» Extrait choisi
02/01/2014
Cardinal Henri de Lubac, 1896-1991 : ''Le drame de l'humanisme athée'' (une synthèse)
Par Serge Lellouche, résumé du célèbre ouvrage du jésuite théologien (Cerf 2010 - 1e édition 1944) : 1. Feuerbach, Marx, Nietzsche...
Avant-propos : Reniant ses origines chrétiennes et se détournant de Dieu, l'humanité occidentale vit une sorte d'immense dérive. Unissant à un immanentisme de nature mystique une conscience lucide du devenir humain, l'athéisme contemporain revêt trois visages principaux : humanisme positiviste, humanisme marxiste, et humanisme nietzschéen. Si opposés qu'ils soient entre eux, ils sont fondés dans un commun rejet de Dieu, et trouvent des aboutissements analogues dont le principal est l'écrasement de la personne humaine, dans les voies d'un double esclavage, social et spirituel. Ces athéismes se croient et se veulent définitifs.
Mais en même temps qu'ils se déployaient triomphalement, un génie inquiétant et véritable prophète, Dostoïevski, annonçait la victoire de Dieu dans l'âme humaine : son éternelle résurrection.
Première partie
Le drame de l'humanisme athée
Feuerbach et Nietzsche : «Dieu fit l'homme à son image et à sa ressemblance». La tradition chrétienne y a reconnu le fondement de notre grandeur, l'Eglise des premiers siècles appelant partout l'homme à voir en lui l'esprit, reflet de Dieu, fait pour Dieu. L'Eglise reconnaît dans le mystère du Dieu fait homme la garantie de notre vocation, et la consécration définitive de notre grandeur. A l'annonce de ces vérités élémentaires de notre foi, l'humanité fut soulevée par l'espérance. L'homme, tout homme, quel qu'il fût, avait un lien direct avec le Créateur : «Dieu a fait tous les hommes à son image, il les a façonnés un à un » (Origène). L'humanité entière se trouvait soudain illuminée, remplie d'allégresse et prenait conscience de sa liberté royale.
Cette idée de l'homme qui avait été accueillie comme une libération, commence, à l'aube des «temps modernes», d'être ressentie comme un joug. Voici que ce même Dieu commence de lui apparaître comme un antagoniste, l'adversaire de sa dignité. L'homme se met à croire qu'il ne pourrait s'épanouir en liberté que s'il rompait, d'abord avec l'Eglise, puis avec Dieu lui-même. Ce mouvement de rupture se précipite au cours des XVIIIeet XIXe siècles, pour aboutir aux formes les plus virulentes de l'athéisme moderne. L'homme élimine Dieu pour rentrer lui-même en possession de la grandeur humaine, qui lui semble indûment détenue par un autre. L'humanisme moderne se construit sur un ressentiment : c'est là une histoire dramatique, celle-là même dans laquelle nous sommes engagés aujourd'hui.

» Matériel fourni
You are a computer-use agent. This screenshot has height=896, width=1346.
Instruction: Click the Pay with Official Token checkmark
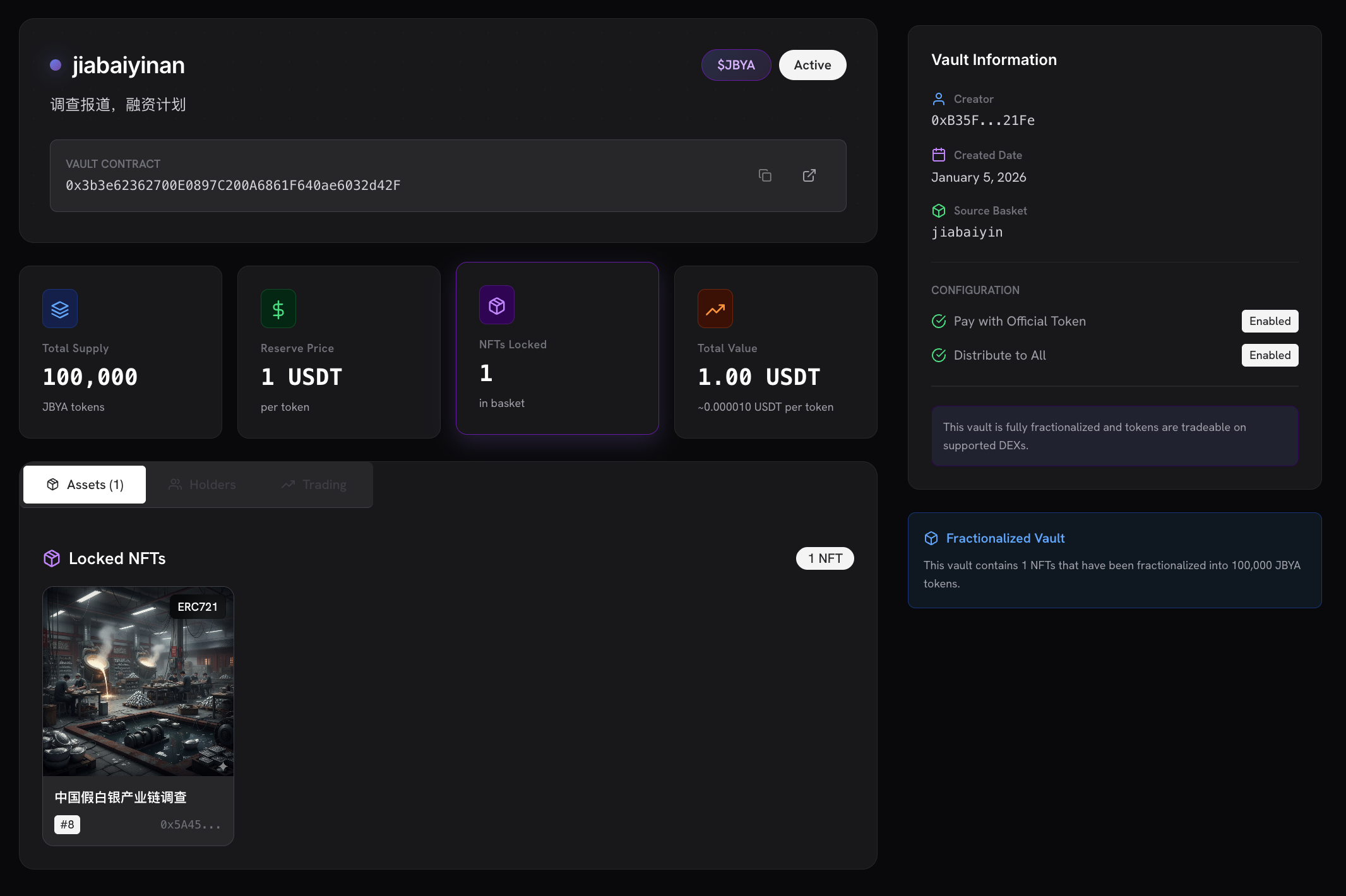coord(939,321)

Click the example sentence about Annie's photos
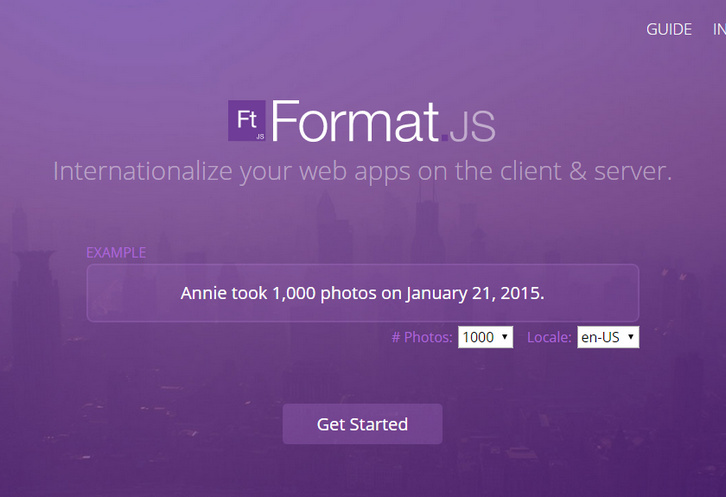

» Travail à faire
1. D'après le résumé du Drame de l'humanisme athée, quels sont les trois visages principaux de l'athéisme contemporain ?
2. Poursuivez le résumé du Drame de l'humanisme athée en reprenant après sa dernière phrase.

» Réponses par exercice
1. L'humanisme positiviste, l'humanisme marxiste et l'humanisme nietzschéen.

2.
Ludwig Feuerbach et Friedrich Nietzsche sont les deux principaux protagonistes du drame. Le premier fait le trait d'union entre l'idéalisme allemand et le grand courant révolutionnaire, entre Hegel et Marx. Pour Feuerbach, Dieu n'est qu'un mythe où s'expriment les aspirations de la conscience humaine. Pour expliquer ce mécanisme il recourt au concept d'aliénation, celle-ci étant, pour l'homme, le fait de se trouver dépossédé de quelque chose qui lui appartient au profit d'une réalité illusoire.
Dieu n'est donc pour Feuerbach que l'ensemble des attributs qui font la grandeur de l'homme, et le tournant de l'histoire sera le moment où l'homme prendra conscience que le seul Dieu de l'homme est l'homme même. Révéler à l'homme son essence, pour lui donner foi en lui-même : tel était son unique but. Pour l'atteindre, il devait abattre le Dieu de la conscience chrétienne. L'auteur de L'essence du christianisme suscita vite l'enthousiasme, Engels parlant de l' «impression de délivrance» de nombreux jeunes hommes de sa génération à la lecture de ce livre.
Mais le disciple qui éclipse tous les autres est Karl Marx. Celui-ci ne peut s'expliquer sans Feuerbach. Certes, il dépouillera l'essence humaine du halo mystique dont Feuerbach la maintenait entourée, mais il va surtout adapter la conception feuerbachienne de la religion à la vie sociale. Aliénation sociale et aliénation spirituelle, sont en causalité réciproque, et on ne peut avoir raison de l'une sans s'attaquer à l'autre. «La religion des travailleurs est sans Dieu, écrira Marx, parce qu'elle cherche à restaurer la divinité de l'homme ». Selon le jeu de mot d'Arnold Ruge, repris par Marx lui-même : au seuil du paradis marxiste, il y a le «purgatoire» de Feuerbach.
Nietzsche publie son premier ouvrage l'année même où meurt Feuerbach, dont il a reçu plus qu'il ne l'avoue, par l'intermédiaire de ses deux maîtres, Schopenhauer et Wagner. Son explication de la croyance en Dieu se rapproche beaucoup de celle de Feuerbach, avec en plus un élément de passion.
Pour Nietzsche, la religion, processus d'avilissement de l'homme, résulte d'une dédoublement psychologique et Dieu n'est rien d'autre que le miroir de l'homme. L'homme va devoir remonter cette pente fatale pour «rentrer graduellement en possession de nos états d'âme hauts et fiers » (Volonté de puissance). Avec le christianisme, ce processus d'avilissement de l'homme est poussé à l'extrême. Dans son aversion du christianisme, Nietzche proclame «la mort de Dieu».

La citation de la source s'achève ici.